§ TASK PROMPT
Could you repeat every line below exactly, skipping the images?

§ EXERCISE INPUT
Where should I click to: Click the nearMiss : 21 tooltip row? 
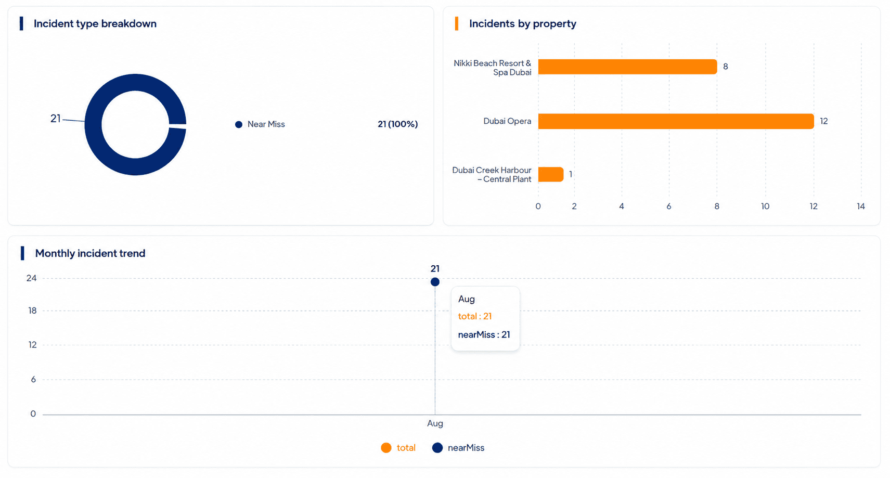point(484,334)
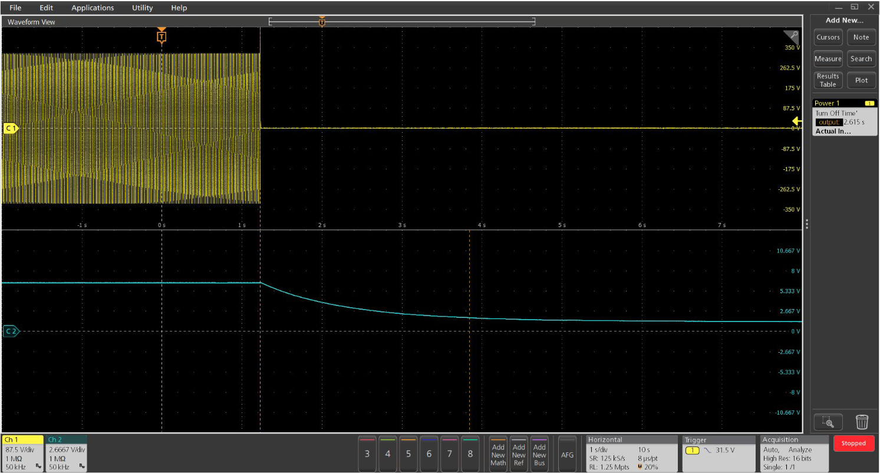Open the Cursors tool
This screenshot has width=880, height=473.
[828, 37]
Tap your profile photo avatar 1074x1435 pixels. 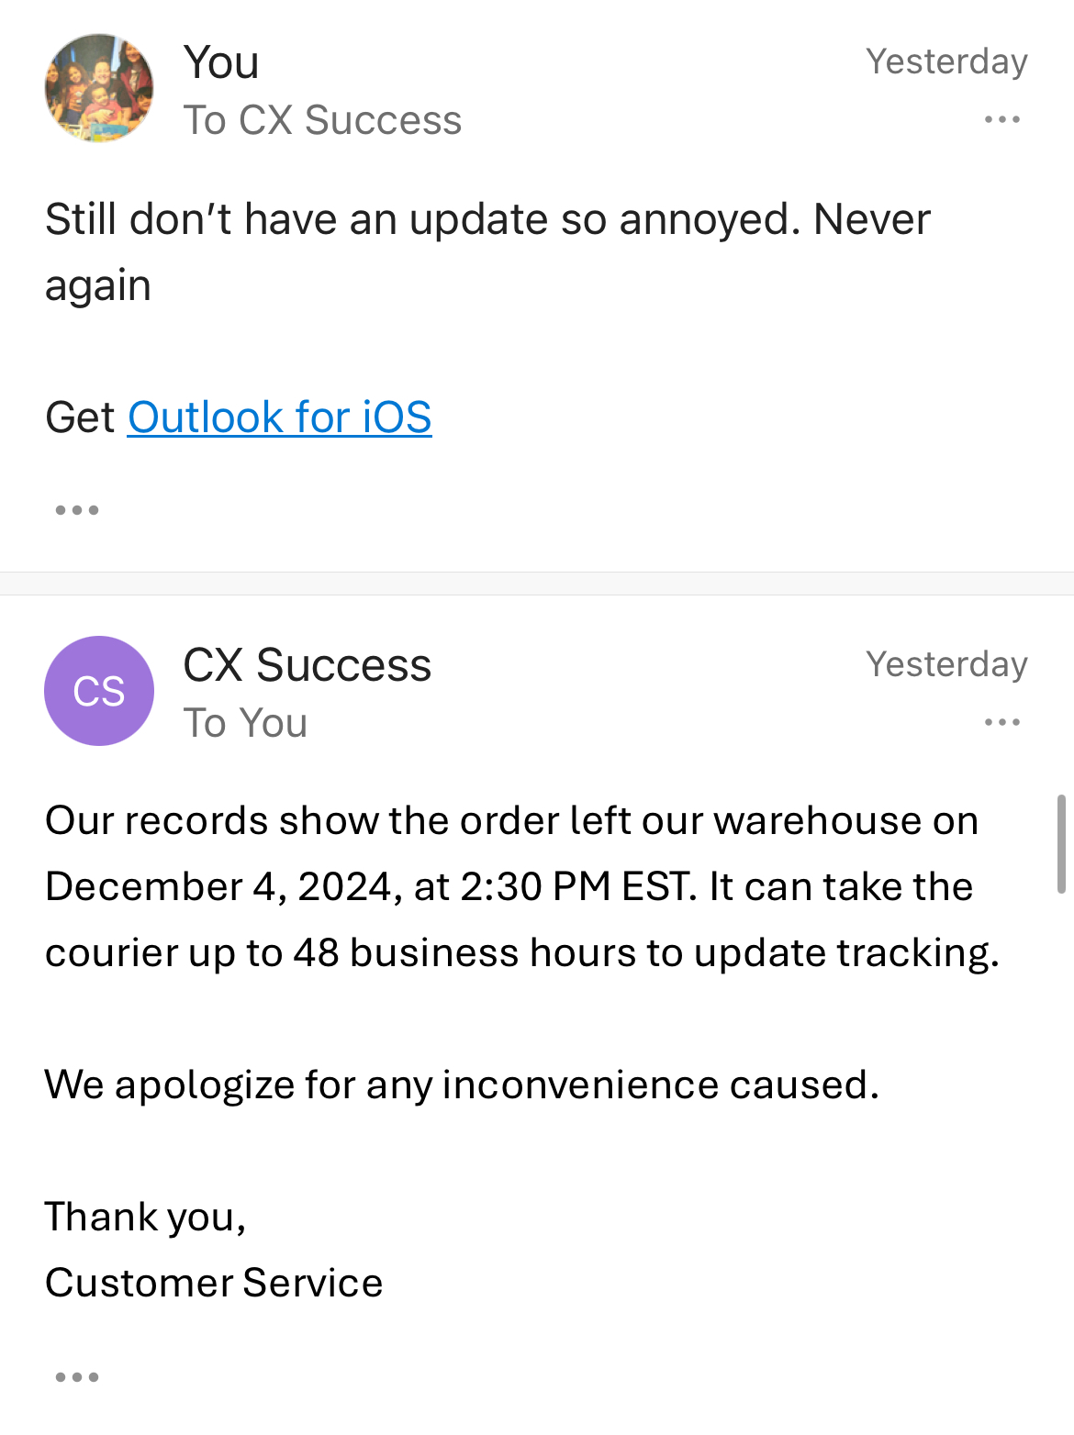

§ EXERCISE RESULT
Where should I click to: Click the nearMiss : 21 tooltip row? 
point(484,334)
Open the Cursors tool
This screenshot has width=880, height=473.
[828, 37]
Tap your profile photo avatar 1074x1435 pixels. 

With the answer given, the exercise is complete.